**DATA FOR THIS EXERCISE**.
# # #

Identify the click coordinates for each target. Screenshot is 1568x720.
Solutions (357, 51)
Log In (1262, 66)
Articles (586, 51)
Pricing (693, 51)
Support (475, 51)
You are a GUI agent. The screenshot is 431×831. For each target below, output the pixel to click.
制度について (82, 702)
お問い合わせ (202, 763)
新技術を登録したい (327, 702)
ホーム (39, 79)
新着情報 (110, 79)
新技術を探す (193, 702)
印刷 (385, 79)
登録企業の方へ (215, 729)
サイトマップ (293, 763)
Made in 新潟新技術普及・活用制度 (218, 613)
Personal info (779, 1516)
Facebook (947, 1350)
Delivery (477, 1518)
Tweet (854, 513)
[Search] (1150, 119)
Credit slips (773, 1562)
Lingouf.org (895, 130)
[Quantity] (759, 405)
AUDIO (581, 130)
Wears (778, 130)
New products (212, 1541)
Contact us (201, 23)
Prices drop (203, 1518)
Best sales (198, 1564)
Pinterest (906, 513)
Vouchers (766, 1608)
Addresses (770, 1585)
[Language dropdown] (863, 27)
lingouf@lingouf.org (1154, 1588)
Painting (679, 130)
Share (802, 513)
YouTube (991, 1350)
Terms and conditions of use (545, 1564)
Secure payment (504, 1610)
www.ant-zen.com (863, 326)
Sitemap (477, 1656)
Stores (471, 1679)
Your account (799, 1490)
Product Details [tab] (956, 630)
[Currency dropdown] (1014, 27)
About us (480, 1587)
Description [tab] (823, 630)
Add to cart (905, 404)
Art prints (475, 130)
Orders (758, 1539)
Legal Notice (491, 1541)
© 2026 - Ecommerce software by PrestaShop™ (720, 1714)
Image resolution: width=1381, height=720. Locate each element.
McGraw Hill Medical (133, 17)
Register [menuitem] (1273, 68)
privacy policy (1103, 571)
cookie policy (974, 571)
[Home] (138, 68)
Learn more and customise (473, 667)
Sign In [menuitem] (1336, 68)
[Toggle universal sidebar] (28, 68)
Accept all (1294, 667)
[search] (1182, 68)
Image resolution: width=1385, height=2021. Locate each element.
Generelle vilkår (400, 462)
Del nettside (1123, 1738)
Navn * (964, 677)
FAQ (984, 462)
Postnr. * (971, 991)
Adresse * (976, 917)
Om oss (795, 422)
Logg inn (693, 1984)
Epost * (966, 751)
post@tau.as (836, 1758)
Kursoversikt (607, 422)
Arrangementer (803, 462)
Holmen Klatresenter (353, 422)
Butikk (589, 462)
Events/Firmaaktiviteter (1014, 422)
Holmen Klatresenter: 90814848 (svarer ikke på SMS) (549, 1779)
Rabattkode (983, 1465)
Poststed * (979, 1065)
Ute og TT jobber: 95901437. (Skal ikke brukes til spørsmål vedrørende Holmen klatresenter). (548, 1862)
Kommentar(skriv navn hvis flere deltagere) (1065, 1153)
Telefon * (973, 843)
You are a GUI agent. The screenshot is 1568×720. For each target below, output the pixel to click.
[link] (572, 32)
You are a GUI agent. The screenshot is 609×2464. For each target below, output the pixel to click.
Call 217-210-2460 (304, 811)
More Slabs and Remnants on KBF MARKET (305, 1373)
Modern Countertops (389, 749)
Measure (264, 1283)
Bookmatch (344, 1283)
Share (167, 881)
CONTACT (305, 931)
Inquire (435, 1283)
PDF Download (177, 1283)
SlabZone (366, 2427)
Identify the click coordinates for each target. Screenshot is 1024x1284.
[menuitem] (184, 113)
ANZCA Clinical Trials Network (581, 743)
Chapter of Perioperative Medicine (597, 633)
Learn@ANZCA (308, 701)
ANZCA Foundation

# # #

**PROBLEM TO WORK ON**.
Write out every line of the items above without changing a single character.

**COMPLETED EXERCISE**.
Identify the click coordinates for each target. Screenshot is 1568x720.
Solutions (357, 51)
Log In (1262, 66)
Articles (586, 51)
Pricing (693, 51)
Support (475, 51)
You are a GUI agent. The screenshot is 431×831. For each target below, output the pixel to click.
制度について (82, 702)
お問い合わせ (202, 763)
新技術を登録したい (327, 702)
ホーム (39, 79)
新着情報 (110, 79)
新技術を探す (193, 702)
印刷 (385, 79)
登録企業の方へ (215, 729)
サイトマップ (293, 763)
Made in 新潟新技術普及・活用制度 (218, 613)
Personal info (779, 1516)
Facebook (947, 1350)
Delivery (477, 1518)
Tweet (854, 513)
[Search] (1150, 119)
Credit slips (773, 1562)
Lingouf.org (895, 130)
[Quantity] (759, 405)
AUDIO (581, 130)
Wears (778, 130)
New products (212, 1541)
Contact us (201, 23)
Prices drop (203, 1518)
Best sales (198, 1564)
Pinterest (906, 513)
Vouchers (766, 1608)
Addresses (770, 1585)
[Language dropdown] (863, 27)
lingouf@lingouf.org (1154, 1588)
Painting (679, 130)
Share (802, 513)
YouTube (991, 1350)
Terms and conditions of use (545, 1564)
Secure payment (504, 1610)
www.ant-zen.com (863, 326)
Sitemap (477, 1656)
Stores (471, 1679)
Your account (799, 1490)
Product Details [tab] (956, 630)
[Currency dropdown] (1014, 27)
About us (480, 1587)
Description [tab] (823, 630)
Add to cart (905, 404)
Art prints (475, 130)
Orders (758, 1539)
Legal Notice (491, 1541)
© 2026 - Ecommerce software by PrestaShop™ (720, 1714)
Image resolution: width=1381, height=720. Locate each element.
McGraw Hill Medical (133, 17)
Register [menuitem] (1273, 68)
privacy policy (1103, 571)
cookie policy (974, 571)
[Home] (138, 68)
Learn more and customise (473, 667)
Sign In [menuitem] (1336, 68)
[Toggle universal sidebar] (28, 68)
Accept all (1294, 667)
[search] (1182, 68)
Image resolution: width=1385, height=2021. Locate each element.
Generelle vilkår (400, 462)
Del nettside (1123, 1738)
Navn * (964, 677)
FAQ (984, 462)
Postnr. * (971, 991)
Adresse * (976, 917)
Om oss (795, 422)
Logg inn (693, 1984)
Epost * (966, 751)
post@tau.as (836, 1758)
Kursoversikt (607, 422)
Arrangementer (803, 462)
Holmen Klatresenter (353, 422)
Butikk (589, 462)
Events/Firmaaktiviteter (1014, 422)
Holmen Klatresenter: 90814848 (svarer ikke på SMS) (549, 1779)
Rabattkode (983, 1465)
Poststed * (979, 1065)
Ute og TT jobber: 95901437. (Skal ikke brukes til spørsmål vedrørende Holmen klatresenter). (548, 1862)
Kommentar(skriv navn hvis flere deltagere) (1065, 1153)
Telefon * (973, 843)
You are a GUI agent. The screenshot is 1568×720. For each target below, output the pixel to click.
[link] (572, 32)
You are a GUI agent. The screenshot is 609×2464. For each target below, output the pixel to click.
Call 217-210-2460 (304, 811)
More Slabs and Remnants on KBF MARKET (305, 1373)
Modern Countertops (389, 749)
Measure (264, 1283)
Bookmatch (344, 1283)
Share (167, 881)
CONTACT (305, 931)
Inquire (435, 1283)
PDF Download (177, 1283)
SlabZone (366, 2427)
Identify the click coordinates for each target. Screenshot is 1024x1284.
[menuitem] (184, 113)
ANZCA Clinical Trials Network (581, 743)
Chapter of Perioperative Medicine (597, 633)
Learn@ANZCA (308, 701)
ANZCA Foundation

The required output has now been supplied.